September 13, 2010 | 12:05 PM
Who She Is: Shirin Edabi is the first ever Iranian, and the first Muslim woman to ever have received the Nobel Peace Prize. On October 10th, 2003, the prize was awarded to Ebadi "for her efforts for democracy and human rights. She has focused especially on the struggle for the rights of women and children.” Her significant and pioneering efforts on behalf of democracy and human rights, particularly those of women, children, and refugees were instrumental in the Norwegian Nobel Committee’s decision.
Why We Love Her: Shirin Ebadi is a human rights activist and a campaigner for strengthening the legal rights and status of women and children in Iran.

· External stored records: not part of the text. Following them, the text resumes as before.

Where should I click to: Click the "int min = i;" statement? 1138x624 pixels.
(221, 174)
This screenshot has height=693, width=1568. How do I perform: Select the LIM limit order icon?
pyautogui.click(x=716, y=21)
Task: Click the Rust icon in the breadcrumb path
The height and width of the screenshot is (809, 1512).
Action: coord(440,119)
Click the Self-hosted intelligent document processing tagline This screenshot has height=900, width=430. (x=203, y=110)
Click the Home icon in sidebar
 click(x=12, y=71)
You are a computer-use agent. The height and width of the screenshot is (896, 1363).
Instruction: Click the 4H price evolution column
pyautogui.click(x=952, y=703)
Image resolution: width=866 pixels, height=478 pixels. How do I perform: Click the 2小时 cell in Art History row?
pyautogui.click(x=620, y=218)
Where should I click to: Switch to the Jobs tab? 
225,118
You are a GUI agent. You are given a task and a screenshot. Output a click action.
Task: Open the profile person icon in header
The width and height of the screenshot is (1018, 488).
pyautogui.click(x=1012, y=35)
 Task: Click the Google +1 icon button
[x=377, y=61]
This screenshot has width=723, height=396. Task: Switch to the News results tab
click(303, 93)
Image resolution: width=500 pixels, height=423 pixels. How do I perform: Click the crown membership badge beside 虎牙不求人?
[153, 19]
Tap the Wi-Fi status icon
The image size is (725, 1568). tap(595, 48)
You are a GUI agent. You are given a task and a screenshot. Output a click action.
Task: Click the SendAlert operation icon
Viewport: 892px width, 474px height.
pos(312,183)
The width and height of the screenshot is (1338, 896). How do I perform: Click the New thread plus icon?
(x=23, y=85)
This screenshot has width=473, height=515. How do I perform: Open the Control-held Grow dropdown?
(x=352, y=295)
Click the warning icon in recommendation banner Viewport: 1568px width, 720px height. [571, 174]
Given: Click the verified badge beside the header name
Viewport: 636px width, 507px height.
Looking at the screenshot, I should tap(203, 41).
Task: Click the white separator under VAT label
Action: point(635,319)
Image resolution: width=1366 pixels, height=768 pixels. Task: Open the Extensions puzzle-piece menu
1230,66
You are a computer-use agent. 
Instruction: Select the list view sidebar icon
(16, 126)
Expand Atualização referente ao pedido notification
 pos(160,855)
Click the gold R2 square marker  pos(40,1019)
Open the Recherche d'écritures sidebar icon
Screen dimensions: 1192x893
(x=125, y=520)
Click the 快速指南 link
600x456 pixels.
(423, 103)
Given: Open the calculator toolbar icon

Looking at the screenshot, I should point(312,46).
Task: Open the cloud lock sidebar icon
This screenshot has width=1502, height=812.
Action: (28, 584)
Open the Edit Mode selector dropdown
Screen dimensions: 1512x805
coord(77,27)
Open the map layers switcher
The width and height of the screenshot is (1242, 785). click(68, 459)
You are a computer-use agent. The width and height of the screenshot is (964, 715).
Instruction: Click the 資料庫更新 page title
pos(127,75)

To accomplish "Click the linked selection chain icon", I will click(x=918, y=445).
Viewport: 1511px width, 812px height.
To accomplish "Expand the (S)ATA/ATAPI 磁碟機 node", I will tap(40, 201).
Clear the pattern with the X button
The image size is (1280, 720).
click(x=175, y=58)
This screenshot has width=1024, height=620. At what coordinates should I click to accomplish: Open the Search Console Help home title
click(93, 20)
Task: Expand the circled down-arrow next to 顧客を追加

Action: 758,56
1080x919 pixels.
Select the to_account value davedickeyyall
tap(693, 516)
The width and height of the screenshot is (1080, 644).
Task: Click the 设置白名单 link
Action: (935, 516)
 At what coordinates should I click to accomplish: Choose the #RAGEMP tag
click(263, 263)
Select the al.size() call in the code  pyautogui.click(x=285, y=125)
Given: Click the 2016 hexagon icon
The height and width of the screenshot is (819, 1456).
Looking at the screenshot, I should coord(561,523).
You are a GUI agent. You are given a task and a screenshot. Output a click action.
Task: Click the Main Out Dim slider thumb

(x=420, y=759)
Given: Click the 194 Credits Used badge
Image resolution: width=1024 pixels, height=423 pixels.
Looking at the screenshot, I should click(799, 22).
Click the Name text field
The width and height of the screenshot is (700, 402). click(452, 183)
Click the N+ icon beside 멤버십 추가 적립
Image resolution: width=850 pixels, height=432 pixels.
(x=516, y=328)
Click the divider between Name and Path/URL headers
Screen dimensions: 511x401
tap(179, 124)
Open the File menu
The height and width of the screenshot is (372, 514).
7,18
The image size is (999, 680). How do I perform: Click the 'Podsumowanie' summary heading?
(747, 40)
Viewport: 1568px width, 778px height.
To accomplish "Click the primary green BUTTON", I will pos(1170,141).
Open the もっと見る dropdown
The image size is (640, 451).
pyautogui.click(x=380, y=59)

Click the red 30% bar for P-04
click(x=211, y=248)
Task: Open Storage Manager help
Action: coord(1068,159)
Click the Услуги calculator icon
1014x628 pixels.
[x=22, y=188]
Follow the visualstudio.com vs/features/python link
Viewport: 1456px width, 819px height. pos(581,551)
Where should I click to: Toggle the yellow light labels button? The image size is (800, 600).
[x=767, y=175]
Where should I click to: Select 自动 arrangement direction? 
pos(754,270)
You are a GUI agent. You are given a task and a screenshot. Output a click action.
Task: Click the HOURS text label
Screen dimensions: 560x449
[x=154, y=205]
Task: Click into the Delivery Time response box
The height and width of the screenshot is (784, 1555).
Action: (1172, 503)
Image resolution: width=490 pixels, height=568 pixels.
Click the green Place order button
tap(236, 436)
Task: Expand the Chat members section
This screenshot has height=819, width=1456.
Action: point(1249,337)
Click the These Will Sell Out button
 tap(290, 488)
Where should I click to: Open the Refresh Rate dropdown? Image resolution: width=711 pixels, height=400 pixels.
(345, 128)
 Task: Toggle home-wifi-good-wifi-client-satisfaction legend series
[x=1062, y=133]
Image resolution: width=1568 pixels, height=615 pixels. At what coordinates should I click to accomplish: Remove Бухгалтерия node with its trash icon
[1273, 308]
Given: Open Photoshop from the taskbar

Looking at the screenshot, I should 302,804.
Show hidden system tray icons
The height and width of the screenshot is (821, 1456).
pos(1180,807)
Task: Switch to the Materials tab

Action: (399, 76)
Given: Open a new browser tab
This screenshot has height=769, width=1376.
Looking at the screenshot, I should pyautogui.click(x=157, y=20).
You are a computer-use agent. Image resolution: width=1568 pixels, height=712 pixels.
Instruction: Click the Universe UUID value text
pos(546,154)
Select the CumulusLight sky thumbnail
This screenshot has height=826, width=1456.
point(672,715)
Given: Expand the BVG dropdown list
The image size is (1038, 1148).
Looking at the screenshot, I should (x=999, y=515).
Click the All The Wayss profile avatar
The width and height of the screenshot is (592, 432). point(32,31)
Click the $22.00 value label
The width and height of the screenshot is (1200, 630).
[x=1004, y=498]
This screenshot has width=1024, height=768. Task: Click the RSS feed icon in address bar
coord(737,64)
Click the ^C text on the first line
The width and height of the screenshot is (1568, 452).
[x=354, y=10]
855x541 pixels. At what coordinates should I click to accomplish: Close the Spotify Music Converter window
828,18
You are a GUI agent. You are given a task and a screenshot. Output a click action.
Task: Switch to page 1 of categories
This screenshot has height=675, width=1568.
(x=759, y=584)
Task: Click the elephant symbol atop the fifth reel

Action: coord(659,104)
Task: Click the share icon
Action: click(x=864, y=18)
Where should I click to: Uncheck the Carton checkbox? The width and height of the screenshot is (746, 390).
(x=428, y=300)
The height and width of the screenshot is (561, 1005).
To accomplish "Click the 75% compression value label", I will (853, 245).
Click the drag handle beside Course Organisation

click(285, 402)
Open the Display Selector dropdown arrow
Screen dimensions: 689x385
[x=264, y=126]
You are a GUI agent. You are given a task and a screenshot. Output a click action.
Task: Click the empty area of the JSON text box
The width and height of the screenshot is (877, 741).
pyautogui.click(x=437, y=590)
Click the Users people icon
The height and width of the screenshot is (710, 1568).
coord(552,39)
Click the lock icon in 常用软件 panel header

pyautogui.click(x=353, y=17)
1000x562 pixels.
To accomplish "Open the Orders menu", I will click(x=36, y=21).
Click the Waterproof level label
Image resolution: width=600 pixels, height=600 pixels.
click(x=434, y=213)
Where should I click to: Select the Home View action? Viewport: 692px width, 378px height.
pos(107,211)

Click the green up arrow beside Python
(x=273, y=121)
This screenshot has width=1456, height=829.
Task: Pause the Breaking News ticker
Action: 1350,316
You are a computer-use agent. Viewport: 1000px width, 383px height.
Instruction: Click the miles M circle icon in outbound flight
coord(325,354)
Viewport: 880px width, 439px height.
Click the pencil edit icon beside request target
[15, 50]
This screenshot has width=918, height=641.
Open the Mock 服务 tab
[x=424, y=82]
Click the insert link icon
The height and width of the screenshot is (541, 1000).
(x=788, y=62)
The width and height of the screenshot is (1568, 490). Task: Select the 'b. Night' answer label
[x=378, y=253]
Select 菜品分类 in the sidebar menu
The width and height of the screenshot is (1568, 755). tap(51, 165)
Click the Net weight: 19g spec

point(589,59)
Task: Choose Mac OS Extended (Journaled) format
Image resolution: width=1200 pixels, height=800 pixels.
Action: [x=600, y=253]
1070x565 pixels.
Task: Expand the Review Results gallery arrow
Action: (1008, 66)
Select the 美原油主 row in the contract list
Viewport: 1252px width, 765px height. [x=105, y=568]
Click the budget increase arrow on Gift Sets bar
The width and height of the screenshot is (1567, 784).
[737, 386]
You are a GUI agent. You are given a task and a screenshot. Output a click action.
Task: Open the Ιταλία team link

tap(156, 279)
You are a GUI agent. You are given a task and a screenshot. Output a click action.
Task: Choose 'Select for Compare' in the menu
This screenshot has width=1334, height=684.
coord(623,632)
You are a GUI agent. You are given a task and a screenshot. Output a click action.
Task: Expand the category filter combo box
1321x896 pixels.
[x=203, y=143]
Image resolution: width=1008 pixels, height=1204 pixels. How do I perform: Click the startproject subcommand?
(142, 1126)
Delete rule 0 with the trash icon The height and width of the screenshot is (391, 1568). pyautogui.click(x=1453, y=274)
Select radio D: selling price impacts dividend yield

She was born in 1947 in Hamadan, Iran and received a law degree from the University of Tehran and, in 1975, became the first female judge in Iran. However, four years later in 1979, she was forced to resign her position due to conservative clerics who took control of the country following the Iranian Revolution and introduced severe restrictions on the role of women in the nation. Since that time, Ebadi has begun a long battle against Iran’s clerics for women’s equality and rights for children, workers, artists, and others. As an attorney, she specializes in the cases of dissidents, women and children. She has been involved in a number of controversial political cases and has been imprisoned several times.
In 1996, Human Rights Watch honored Ms. Ebadi as a leading human rights defender for her contribution to the cause of human rights in Iran. She has published many books that have been translated into English such as The Rights of the Child. A Study of Legal Aspects of Children's Rights in Iran (1994, published with support from UNICEF), History and Documentation of Human Rights in Iran (2000) and Iran Awakening: A Memoir of Revolution and Hope (2006). Time Magazine named Ebadi one of 2004's top 100 most influential people.
She is the president and Co-Founder of the Center for the Defense of Human Rights, a leading human rights organization in Iran. Based in Tehran, the organization has actively defended the rights of women, political prisoners, and minorities in Iran. Due to the increase in persecution aimed at critics of the current Iranian regime, Ebadi has lived in exile in the United Kingdom since June 2009.
“Human rights is a universal standard. It is a component of every religion and every civilization.”